作者:洪小叶
对于连接在Internet上的系统,可以说威胁无时不在。不计其数的潜在攻击者经常让系统管理员防不胜防。如果能及早检测到入侵者的踪迹,尽快洞察入侵者的意图,系统管理员将会非常的主动。在Solaris操作系统中有一个BSM(基本安全模块),可以将内核日志做得非常细致,这对管理员非常有帮助。而现在,Linux中也可以做到这一点了。
Linux上的NDS
SNARE是一个基于主机的、专为Linux设计的IDS(入侵检测系统)。当我第一次听到SNARE时,我决定安装并且对其进行试用。在测试中,我发现它的确是一个非常不错的用于审查Linux内核事件的插件程序,并且它是免费的,还易于安装和配置。本文将向你介绍如何安装、测试以及在实际中使用它。
SNARE是一个专门用于SNA(System iNtrusion Analysis)和RE(Reporting Environment)的自由软件。它由澳大利亚IT安全咨询公司InterSect Alliance生产。通过该产品的网站(http://www.intersectalliance. com/projects/Snare),得知该公司开始SNARE项目是想“通过为Linux提供全面的事件日志功能来增强其安全性”。他们认为,Linux之所以没有被更多的IT企业所完全接受,正是因为其缺少了一个功能全面的日志工具。因此,他们才决定开发了这样一个可以作为动态加载的Linux内核模块。这个模块实际上是一个监控程序。
“更全面的记录功能”包括对以下信息的记录:
◆ 打开和接受网络连接
◆ 读写文件和目录
◆ 修改用户的身分或用户组
◆ 修改程序的使用
根据对SNARE的配置,当一个用户或者入侵者终止了某一个关键程序、切换到了root账号或者在关键的系统目录下安装了文件等,我们都可以检测到。此外,SNARE可以审查系统调用本身,比如什么时候一个文件被打开或者被重命名、什么时候执行了reboot、什么时候使用了mkdir或者mknod命令等等。

---------------

### 练习题
a – 请将关于SNARE的这段文字从"SNARE是一个专门用于SNA(System iNtrusion Analysis)和RE(Reporting"起,到"ir或者mknod命令等等。"为止(包括这两处在内)一字不差地抄写出来。
b – 在关于SNARE的这段文字中,"更全面的记录功能"包括对哪几项信息的记录?请全部列出。
下方材料与这段文字相互独立。

[来自数据源的记录]

---------------

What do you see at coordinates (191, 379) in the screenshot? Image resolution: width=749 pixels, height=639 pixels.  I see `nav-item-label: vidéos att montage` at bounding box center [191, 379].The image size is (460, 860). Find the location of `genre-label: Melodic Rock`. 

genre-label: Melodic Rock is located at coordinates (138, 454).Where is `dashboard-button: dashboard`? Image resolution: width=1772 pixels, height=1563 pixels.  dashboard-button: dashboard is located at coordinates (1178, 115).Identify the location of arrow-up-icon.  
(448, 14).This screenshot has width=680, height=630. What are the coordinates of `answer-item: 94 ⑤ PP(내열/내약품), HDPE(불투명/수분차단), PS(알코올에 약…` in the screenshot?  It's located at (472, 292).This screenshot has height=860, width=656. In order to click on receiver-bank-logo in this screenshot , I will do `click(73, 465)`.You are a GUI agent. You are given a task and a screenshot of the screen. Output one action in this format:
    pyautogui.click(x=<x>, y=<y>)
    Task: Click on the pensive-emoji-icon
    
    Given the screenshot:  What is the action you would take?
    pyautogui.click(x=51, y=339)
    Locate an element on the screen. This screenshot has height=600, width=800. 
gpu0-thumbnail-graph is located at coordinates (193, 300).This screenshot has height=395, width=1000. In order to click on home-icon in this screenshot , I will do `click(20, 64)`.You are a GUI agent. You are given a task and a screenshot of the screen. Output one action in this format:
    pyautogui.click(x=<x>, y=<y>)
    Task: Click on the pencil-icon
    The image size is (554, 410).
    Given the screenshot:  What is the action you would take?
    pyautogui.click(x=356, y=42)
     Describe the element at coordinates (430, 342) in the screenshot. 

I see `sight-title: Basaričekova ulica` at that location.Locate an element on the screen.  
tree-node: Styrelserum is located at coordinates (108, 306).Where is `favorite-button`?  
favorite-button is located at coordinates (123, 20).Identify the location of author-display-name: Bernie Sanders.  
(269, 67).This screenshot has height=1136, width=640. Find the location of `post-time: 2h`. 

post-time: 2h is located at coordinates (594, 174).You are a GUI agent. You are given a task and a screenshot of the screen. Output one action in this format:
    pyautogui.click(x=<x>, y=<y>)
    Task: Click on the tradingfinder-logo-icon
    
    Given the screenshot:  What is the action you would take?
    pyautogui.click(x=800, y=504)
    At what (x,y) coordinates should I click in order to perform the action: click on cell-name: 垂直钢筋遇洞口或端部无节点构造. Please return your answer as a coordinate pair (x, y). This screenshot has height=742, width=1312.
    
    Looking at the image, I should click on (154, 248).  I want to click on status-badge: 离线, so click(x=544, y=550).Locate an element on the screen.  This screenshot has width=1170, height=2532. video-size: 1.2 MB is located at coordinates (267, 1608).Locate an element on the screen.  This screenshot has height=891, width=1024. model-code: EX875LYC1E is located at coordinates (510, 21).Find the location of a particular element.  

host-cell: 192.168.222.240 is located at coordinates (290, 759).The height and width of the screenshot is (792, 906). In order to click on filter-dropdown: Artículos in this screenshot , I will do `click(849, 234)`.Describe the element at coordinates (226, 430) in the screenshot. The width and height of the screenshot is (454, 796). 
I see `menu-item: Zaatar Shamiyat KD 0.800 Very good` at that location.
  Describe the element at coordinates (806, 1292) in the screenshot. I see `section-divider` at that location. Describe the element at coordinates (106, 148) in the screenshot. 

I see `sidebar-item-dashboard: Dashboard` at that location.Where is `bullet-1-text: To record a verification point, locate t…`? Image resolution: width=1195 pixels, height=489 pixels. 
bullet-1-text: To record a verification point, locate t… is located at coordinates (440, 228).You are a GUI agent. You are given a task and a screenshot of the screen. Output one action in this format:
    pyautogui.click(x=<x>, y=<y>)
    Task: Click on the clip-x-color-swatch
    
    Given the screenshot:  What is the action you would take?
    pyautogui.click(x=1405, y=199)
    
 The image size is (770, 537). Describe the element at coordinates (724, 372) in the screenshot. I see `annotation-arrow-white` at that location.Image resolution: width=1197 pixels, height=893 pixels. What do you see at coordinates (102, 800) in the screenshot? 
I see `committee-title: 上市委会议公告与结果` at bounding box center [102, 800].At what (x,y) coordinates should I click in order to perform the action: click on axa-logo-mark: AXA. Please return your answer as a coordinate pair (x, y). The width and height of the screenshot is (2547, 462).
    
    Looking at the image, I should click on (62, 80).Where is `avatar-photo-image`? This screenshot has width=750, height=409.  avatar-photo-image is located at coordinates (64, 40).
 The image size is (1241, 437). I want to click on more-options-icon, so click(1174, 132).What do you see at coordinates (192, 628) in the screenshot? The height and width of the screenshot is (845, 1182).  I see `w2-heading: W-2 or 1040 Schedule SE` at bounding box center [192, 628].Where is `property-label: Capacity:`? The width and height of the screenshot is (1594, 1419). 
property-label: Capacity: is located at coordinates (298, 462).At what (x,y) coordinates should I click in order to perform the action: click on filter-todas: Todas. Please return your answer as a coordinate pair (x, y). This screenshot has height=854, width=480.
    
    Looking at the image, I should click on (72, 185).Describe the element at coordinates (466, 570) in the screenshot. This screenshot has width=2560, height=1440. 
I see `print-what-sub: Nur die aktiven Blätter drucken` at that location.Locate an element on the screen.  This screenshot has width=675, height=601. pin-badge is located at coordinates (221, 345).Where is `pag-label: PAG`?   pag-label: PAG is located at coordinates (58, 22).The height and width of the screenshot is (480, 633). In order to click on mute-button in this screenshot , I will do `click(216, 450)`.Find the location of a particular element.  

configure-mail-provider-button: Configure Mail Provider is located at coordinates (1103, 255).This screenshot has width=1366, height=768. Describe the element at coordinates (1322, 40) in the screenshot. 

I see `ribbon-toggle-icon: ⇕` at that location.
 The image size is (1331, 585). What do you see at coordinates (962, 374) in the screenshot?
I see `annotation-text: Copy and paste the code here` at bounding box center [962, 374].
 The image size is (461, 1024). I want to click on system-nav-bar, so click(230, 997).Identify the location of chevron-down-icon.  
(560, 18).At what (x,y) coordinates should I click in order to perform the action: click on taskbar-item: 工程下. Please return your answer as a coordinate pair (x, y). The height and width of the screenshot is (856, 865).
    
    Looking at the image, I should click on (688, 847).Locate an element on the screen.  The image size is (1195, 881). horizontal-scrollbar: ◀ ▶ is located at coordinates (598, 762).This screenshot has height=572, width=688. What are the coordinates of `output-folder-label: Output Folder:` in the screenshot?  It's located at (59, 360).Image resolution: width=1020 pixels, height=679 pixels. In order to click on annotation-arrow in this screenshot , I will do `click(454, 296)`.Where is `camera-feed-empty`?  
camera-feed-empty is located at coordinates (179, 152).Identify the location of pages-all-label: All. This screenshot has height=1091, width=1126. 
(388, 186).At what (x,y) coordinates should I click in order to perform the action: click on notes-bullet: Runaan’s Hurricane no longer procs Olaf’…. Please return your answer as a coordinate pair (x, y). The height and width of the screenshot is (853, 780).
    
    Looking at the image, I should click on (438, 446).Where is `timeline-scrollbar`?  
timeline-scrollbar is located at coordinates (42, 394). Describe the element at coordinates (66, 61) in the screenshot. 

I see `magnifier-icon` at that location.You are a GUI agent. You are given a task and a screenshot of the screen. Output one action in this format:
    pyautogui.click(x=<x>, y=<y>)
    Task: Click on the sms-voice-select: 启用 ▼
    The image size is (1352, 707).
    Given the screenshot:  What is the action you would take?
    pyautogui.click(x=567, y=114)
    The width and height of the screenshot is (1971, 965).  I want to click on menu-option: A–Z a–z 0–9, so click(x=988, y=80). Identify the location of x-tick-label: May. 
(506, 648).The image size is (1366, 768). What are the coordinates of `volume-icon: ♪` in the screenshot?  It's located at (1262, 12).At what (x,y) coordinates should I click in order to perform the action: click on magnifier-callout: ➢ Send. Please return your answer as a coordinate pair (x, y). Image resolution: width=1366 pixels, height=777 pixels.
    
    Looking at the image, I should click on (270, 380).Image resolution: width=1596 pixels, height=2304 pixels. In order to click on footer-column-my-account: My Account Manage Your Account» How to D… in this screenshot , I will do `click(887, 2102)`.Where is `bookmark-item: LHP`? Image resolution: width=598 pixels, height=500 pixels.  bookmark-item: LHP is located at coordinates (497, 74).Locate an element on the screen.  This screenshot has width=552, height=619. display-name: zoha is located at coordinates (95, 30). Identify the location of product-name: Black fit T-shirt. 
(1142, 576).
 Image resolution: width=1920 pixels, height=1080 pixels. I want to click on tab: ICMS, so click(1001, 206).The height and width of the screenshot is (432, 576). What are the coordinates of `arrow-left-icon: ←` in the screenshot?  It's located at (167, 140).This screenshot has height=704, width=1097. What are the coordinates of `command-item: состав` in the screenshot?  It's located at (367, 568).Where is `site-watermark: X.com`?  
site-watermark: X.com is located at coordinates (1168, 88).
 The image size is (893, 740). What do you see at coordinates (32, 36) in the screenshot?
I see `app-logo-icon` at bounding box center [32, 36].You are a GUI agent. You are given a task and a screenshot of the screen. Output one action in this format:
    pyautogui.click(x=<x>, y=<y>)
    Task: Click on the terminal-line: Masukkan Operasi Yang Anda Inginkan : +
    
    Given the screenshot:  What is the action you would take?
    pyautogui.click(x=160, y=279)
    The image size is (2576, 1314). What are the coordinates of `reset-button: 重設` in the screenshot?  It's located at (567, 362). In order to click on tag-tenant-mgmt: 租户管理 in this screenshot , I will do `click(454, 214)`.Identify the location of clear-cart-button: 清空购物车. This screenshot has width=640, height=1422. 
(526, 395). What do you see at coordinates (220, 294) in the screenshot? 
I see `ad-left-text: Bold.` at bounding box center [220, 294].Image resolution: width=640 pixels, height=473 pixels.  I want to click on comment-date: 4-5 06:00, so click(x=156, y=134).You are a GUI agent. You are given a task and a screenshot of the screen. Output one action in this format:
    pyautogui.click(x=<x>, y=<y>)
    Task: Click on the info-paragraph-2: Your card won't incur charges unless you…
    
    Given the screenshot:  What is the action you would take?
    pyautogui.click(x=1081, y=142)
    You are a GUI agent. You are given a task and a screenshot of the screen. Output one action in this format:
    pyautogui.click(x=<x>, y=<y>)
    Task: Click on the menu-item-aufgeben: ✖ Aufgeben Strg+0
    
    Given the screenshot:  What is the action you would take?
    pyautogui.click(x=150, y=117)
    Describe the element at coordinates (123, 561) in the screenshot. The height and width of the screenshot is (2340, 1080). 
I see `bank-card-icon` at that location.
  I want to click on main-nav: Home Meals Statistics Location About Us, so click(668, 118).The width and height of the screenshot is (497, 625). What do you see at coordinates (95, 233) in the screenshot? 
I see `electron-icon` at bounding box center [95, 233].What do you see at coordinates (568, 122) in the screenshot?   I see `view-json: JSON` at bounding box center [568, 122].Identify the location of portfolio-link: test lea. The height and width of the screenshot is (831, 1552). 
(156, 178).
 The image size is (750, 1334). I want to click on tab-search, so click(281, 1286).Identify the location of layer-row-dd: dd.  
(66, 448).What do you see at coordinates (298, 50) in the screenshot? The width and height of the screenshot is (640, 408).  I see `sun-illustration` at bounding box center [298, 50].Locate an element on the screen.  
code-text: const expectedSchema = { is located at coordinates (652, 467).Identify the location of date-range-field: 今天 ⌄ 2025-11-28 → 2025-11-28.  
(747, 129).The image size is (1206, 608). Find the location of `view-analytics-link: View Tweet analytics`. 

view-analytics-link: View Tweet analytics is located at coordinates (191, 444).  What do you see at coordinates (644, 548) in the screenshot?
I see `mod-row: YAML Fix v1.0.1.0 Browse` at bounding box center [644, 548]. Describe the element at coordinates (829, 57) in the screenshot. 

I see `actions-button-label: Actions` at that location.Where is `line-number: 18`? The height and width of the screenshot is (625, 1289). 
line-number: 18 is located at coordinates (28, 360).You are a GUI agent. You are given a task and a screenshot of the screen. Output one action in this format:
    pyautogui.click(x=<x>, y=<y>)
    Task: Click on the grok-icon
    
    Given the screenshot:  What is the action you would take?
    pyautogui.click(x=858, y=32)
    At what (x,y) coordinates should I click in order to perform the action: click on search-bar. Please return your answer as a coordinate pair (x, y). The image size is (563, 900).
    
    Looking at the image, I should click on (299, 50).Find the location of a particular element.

---------------

### 参考答案
a –
SNARE是一个专门用于SNA(System iNtrusion Analysis)和RE(Reporting Environment)的自由软件。它由澳大利亚IT安全咨询公司InterSect Alliance生产。通过该产品的网站(http://www.intersectalliance. com/projects/Snare),得知该公司开始SNARE项目是想“通过为Linux提供全面的事件日志功能来增强其安全性”。他们认为,Linux之所以没有被更多的IT企业所完全接受,正是因为其缺少了一个功能全面的日志工具。因此,他们才决定开发了这样一个可以作为动态加载的Linux内核模块。这个模块实际上是一个监控程序。
“更全面的记录功能”包括对以下信息的记录:
◆ 打开和接受网络连接
◆ 读写文件和目录
◆ 修改用户的身分或用户组
◆ 修改程序的使用
根据对SNARE的配置,当一个用户或者入侵者终止了某一个关键程序、切换到了root账号或者在关键的系统目录下安装了文件等,我们都可以检测到。此外,SNARE可以审查系统调用本身,比如什么时候一个文件被打开或者被重命名、什么时候执行了reboot、什么时候使用了mkdir或者mknod命令等等。

b –
- 打开和接受网络连接
- 读写文件和目录
- 修改用户的身分或用户组
- 修改程序的使用